Deciphering (epi)genetics interplay in colorectal cancer


In this project, we focus on colorectal cancer. Our primary interest is to generate and utilize omics data obtained from patient biospecimen and conduct data analyses.

Our goals are to:

  1. identify the global molecular upheaval associated by studying the interplay between the genomics / epigenomics / transcriptomics changes; and
  2. examine the molecular data together with detailed clinical patient information to reveal key, novel aberrations/signatures that can be used for diagnosis, prognosis, or treatment. 


We will examine the gold cohort data produced by the Atlantic Cohort Consortium (n=260). This project will take advantage of the logistics put in place during the phase 1 project, where connections between Biobank, sequencing facility, bioinformatics core and IT infrastructure were set.

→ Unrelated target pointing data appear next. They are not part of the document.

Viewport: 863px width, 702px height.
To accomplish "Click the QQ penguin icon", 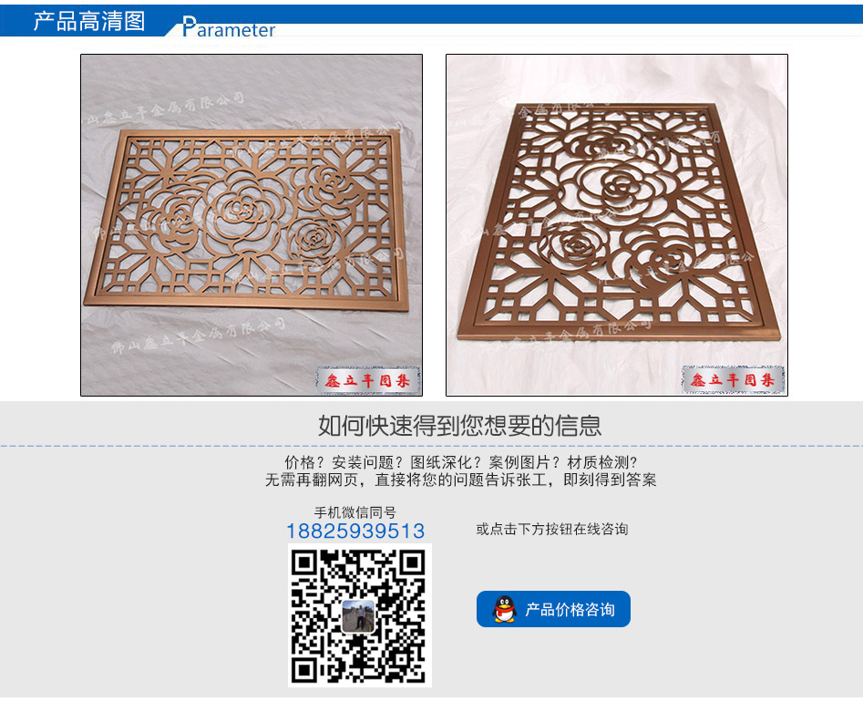I will 504,609.
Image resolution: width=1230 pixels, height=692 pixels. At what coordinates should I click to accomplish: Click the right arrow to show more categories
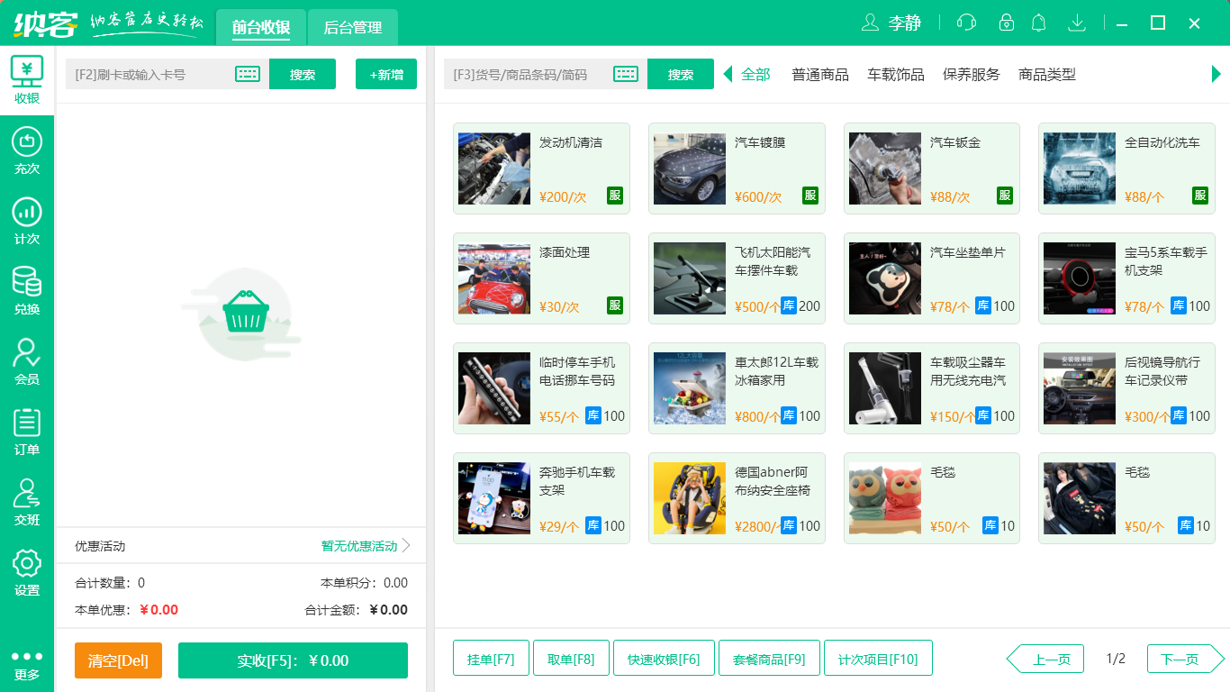click(1217, 74)
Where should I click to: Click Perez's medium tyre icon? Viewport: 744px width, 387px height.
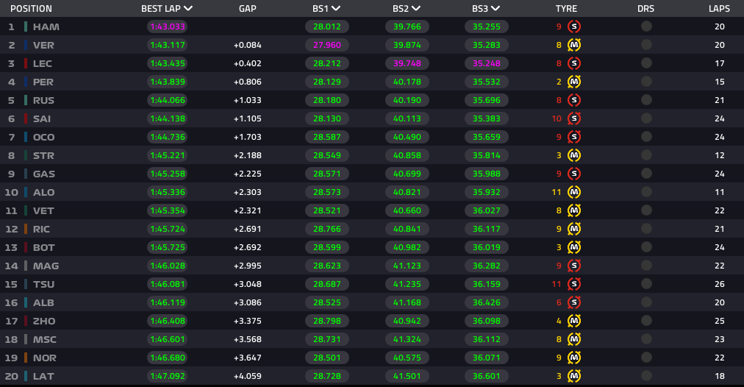click(x=574, y=82)
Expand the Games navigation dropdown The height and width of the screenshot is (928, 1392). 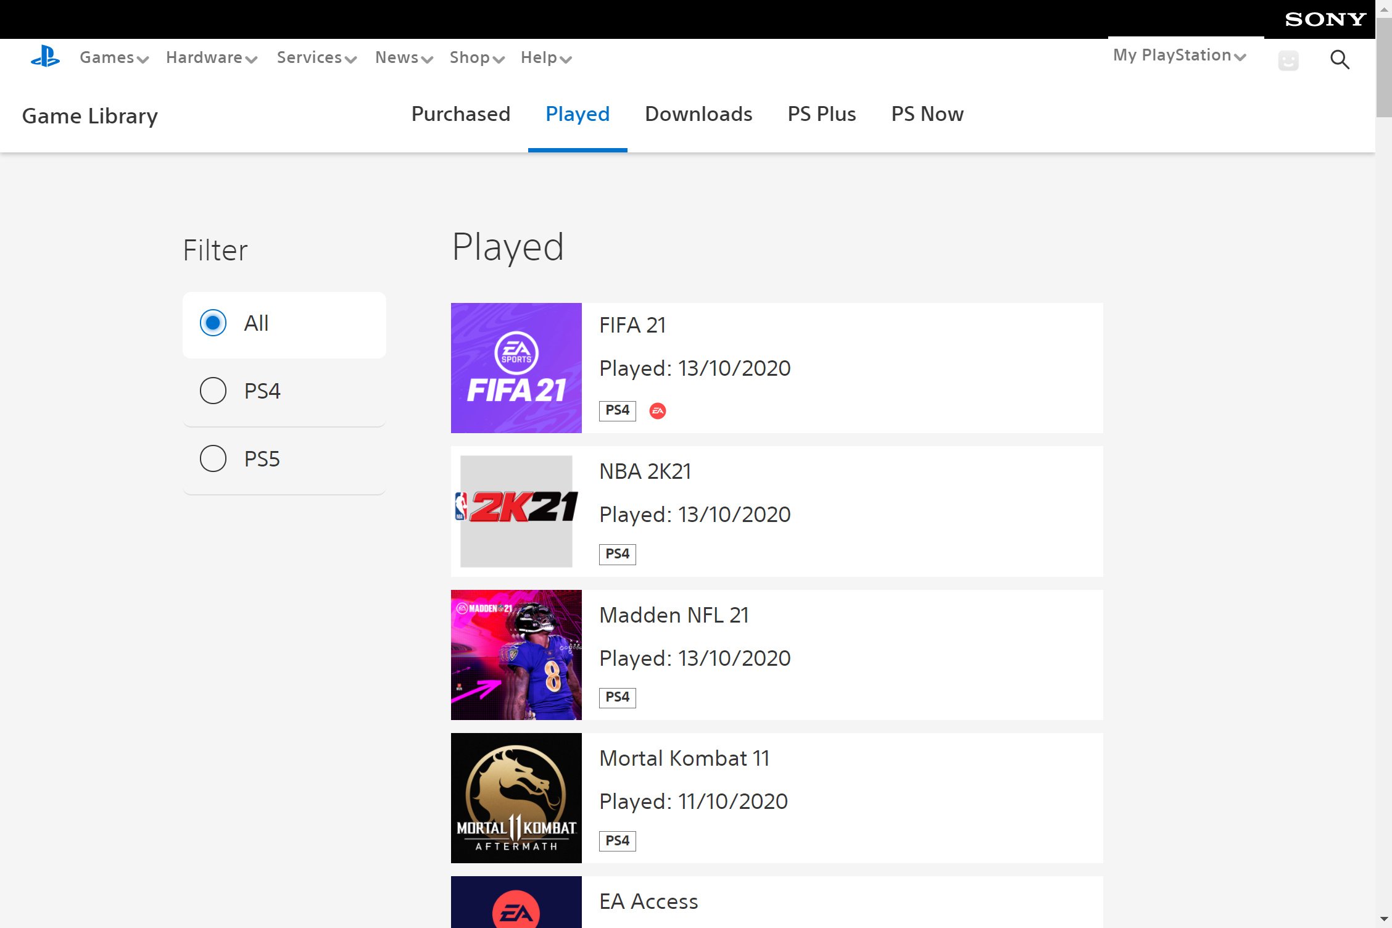(x=113, y=58)
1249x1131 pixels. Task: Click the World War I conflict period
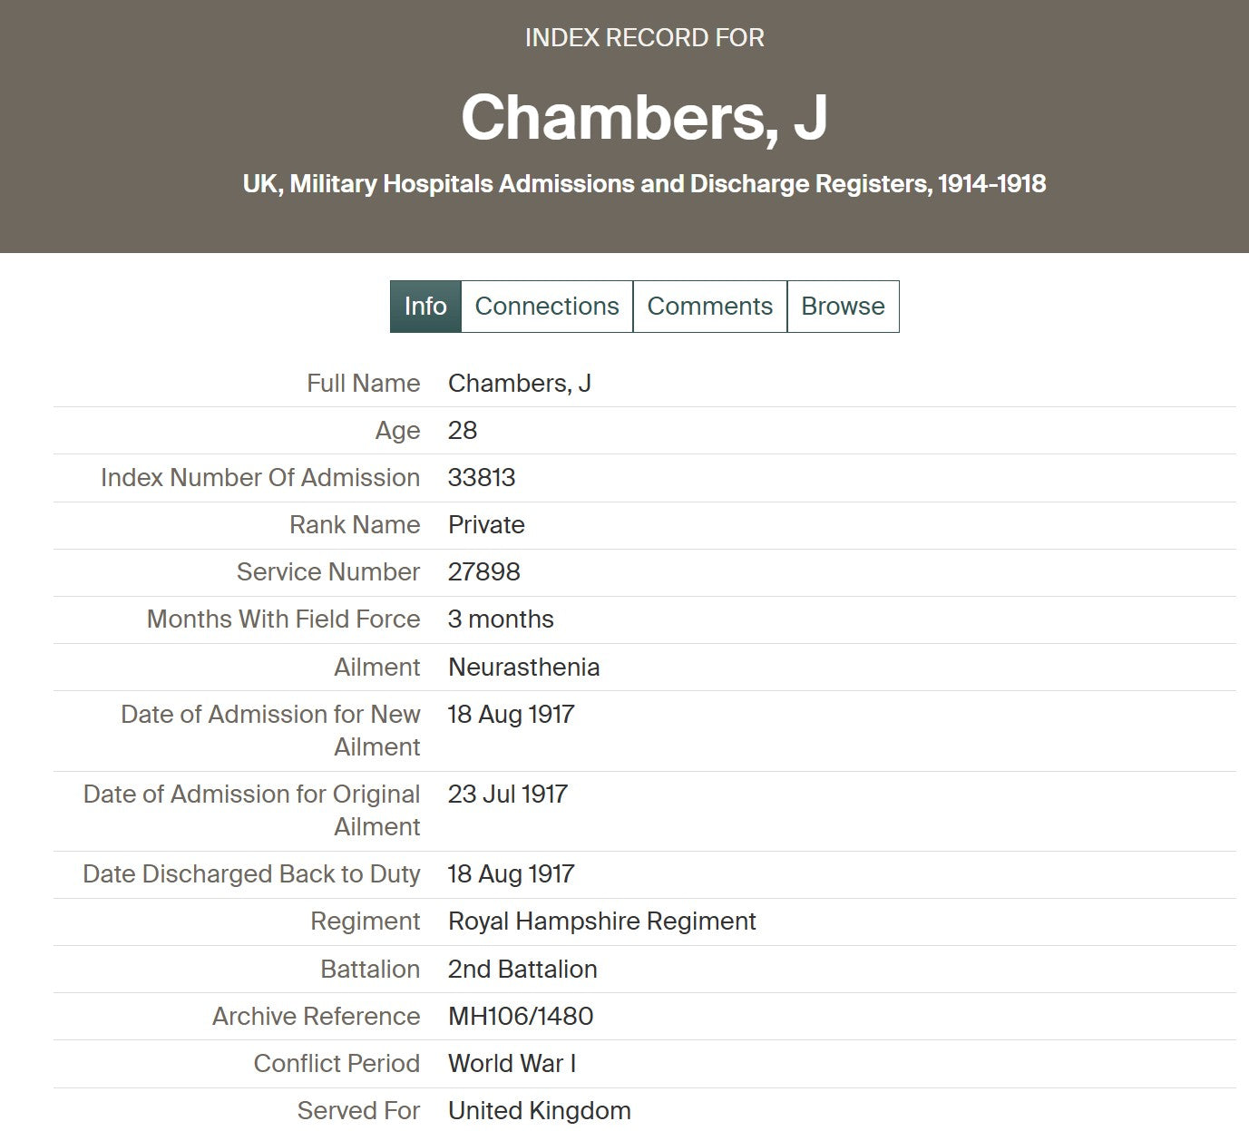(512, 1064)
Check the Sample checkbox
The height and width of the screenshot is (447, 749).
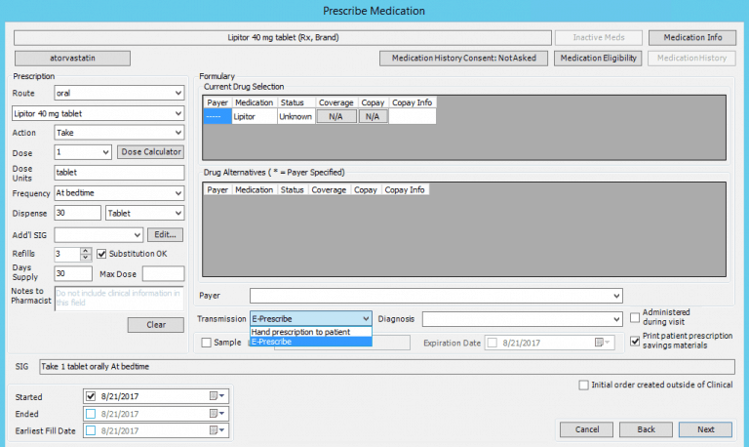[206, 343]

Although numerous studies have identified several variants useful for colorectal cancer diagnostic and therapeutical strategies, these variants fall, for the most part, within coding genes, which represent only 2% of the entire genome. Here, we aim to explore genomic and epigenomic aberrations in the non-coding genome, with a focus on regulatory elements, known to be more tissue/cell-specific than genes. For this purpose, we will perform H3k27ac ChIPSeq to map active non-coding regions and integrate it with other omics data to be generated from the patients. We also aim to explore the relationship between the molecular variables and patient / disease features (such as, age of diagnosis, tumor histology).

Key deliverables expected are:

  1. H3k27ac ChIPseq data will be obtained for 40 CRC patients;
  2. Germline and somatic variation landscape for 260 CRC patient will be identified;
  3. Pathways involved in tumorigenesis by studying the interplay between the data obtained for each patients (RNAseq, ChIPseq, and WGS) will be explored;
  4. Non-coding regulatory elements involved in tumorigenesis will be identified;
  5. Relations between variants and demographic (e.g. age of onset) and tumor (e.g. stage and histopathology) features will be identified. We will also explore novel interactions among the molecular variables in relation to these features; and
  6. We will identify candidate prognostic and/or predictive associations of variants in the patient cohort.